Task to carry out: Rewrite the listing below, swapping "coordinate pair" for "pair of numbers" wherever it occurs and leaving every other part unchanged.

Supplied entries:
• • • •
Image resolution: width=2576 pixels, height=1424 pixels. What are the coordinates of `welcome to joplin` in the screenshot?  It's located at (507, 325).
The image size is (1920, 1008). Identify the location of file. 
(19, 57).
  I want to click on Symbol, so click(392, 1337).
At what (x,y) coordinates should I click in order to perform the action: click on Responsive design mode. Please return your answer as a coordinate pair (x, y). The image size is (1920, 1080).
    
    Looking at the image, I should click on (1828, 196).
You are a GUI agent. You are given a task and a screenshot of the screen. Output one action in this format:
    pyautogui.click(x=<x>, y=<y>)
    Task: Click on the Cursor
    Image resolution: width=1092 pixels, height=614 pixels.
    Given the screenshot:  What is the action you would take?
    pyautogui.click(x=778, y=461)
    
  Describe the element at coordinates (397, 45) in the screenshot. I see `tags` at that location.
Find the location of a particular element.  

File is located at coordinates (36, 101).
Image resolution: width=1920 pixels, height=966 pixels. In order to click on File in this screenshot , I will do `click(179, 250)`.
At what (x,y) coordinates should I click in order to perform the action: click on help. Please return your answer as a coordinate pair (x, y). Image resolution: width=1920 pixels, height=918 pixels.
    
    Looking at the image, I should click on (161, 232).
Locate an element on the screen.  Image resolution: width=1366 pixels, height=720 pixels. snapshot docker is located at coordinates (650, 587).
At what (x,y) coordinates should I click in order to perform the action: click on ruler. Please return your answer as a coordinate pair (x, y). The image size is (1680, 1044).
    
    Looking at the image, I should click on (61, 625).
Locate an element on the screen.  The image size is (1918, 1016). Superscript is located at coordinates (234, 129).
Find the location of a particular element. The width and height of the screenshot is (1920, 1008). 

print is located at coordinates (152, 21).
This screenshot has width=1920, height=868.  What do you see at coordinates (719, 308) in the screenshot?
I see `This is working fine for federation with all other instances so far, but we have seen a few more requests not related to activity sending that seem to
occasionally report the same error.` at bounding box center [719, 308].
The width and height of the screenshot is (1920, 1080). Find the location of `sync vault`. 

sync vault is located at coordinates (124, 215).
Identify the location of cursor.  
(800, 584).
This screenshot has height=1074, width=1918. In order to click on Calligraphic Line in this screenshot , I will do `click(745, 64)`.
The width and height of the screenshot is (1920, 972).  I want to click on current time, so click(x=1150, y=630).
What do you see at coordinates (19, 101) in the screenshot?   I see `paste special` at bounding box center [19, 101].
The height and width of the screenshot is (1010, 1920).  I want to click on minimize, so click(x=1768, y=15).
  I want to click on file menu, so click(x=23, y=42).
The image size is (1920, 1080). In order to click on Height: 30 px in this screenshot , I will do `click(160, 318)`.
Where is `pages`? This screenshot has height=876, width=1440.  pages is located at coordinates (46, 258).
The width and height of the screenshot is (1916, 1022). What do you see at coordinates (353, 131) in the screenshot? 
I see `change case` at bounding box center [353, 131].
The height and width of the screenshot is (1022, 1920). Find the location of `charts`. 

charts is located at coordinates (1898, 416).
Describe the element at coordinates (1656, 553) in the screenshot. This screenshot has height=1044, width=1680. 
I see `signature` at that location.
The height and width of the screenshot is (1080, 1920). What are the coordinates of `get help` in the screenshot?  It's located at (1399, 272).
• • • •
Result of the task:
Image resolution: width=2576 pixels, height=1424 pixels. What are the coordinates of `welcome to joplin` in the screenshot?  It's located at (507, 325).
The image size is (1920, 1008). Identify the location of file. 
(19, 57).
  I want to click on Symbol, so click(392, 1337).
At what (x,y) coordinates should I click in order to perform the action: click on Responsive design mode. Please return your answer as a pair of numbers (x, y). The image size is (1920, 1080).
    
    Looking at the image, I should click on (1828, 196).
You are a GUI agent. You are given a task and a screenshot of the screen. Output one action in this format:
    pyautogui.click(x=<x>, y=<y>)
    Task: Click on the Cursor
    Image resolution: width=1092 pixels, height=614 pixels.
    Given the screenshot:  What is the action you would take?
    pyautogui.click(x=778, y=461)
    
  Describe the element at coordinates (397, 45) in the screenshot. I see `tags` at that location.
Find the location of a particular element.  

File is located at coordinates (36, 101).
Image resolution: width=1920 pixels, height=966 pixels. In order to click on File in this screenshot , I will do `click(179, 250)`.
At what (x,y) coordinates should I click in order to perform the action: click on help. Please return your answer as a pair of numbers (x, y). Image resolution: width=1920 pixels, height=918 pixels.
    
    Looking at the image, I should click on (161, 232).
Locate an element on the screen.  Image resolution: width=1366 pixels, height=720 pixels. snapshot docker is located at coordinates (650, 587).
At what (x,y) coordinates should I click in order to perform the action: click on ruler. Please return your answer as a pair of numbers (x, y). The image size is (1680, 1044).
    
    Looking at the image, I should click on (61, 625).
Locate an element on the screen.  The image size is (1918, 1016). Superscript is located at coordinates (234, 129).
Find the location of a particular element. The width and height of the screenshot is (1920, 1008). 

print is located at coordinates (152, 21).
This screenshot has width=1920, height=868.  What do you see at coordinates (719, 308) in the screenshot?
I see `This is working fine for federation with all other instances so far, but we have seen a few more requests not related to activity sending that seem to
occasionally report the same error.` at bounding box center [719, 308].
The width and height of the screenshot is (1920, 1080). Find the location of `sync vault`. 

sync vault is located at coordinates (124, 215).
Identify the location of cursor.  
(800, 584).
This screenshot has height=1074, width=1918. In order to click on Calligraphic Line in this screenshot , I will do `click(745, 64)`.
The width and height of the screenshot is (1920, 972).  I want to click on current time, so click(x=1150, y=630).
What do you see at coordinates (19, 101) in the screenshot?   I see `paste special` at bounding box center [19, 101].
The height and width of the screenshot is (1010, 1920).  I want to click on minimize, so click(x=1768, y=15).
  I want to click on file menu, so click(x=23, y=42).
The image size is (1920, 1080). In order to click on Height: 30 px in this screenshot , I will do `click(160, 318)`.
Where is `pages`? This screenshot has height=876, width=1440.  pages is located at coordinates (46, 258).
The width and height of the screenshot is (1916, 1022). What do you see at coordinates (353, 131) in the screenshot? 
I see `change case` at bounding box center [353, 131].
The height and width of the screenshot is (1022, 1920). Find the location of `charts`. 

charts is located at coordinates (1898, 416).
Describe the element at coordinates (1656, 553) in the screenshot. This screenshot has height=1044, width=1680. 
I see `signature` at that location.
The height and width of the screenshot is (1080, 1920). What are the coordinates of `get help` in the screenshot?  It's located at (1399, 272).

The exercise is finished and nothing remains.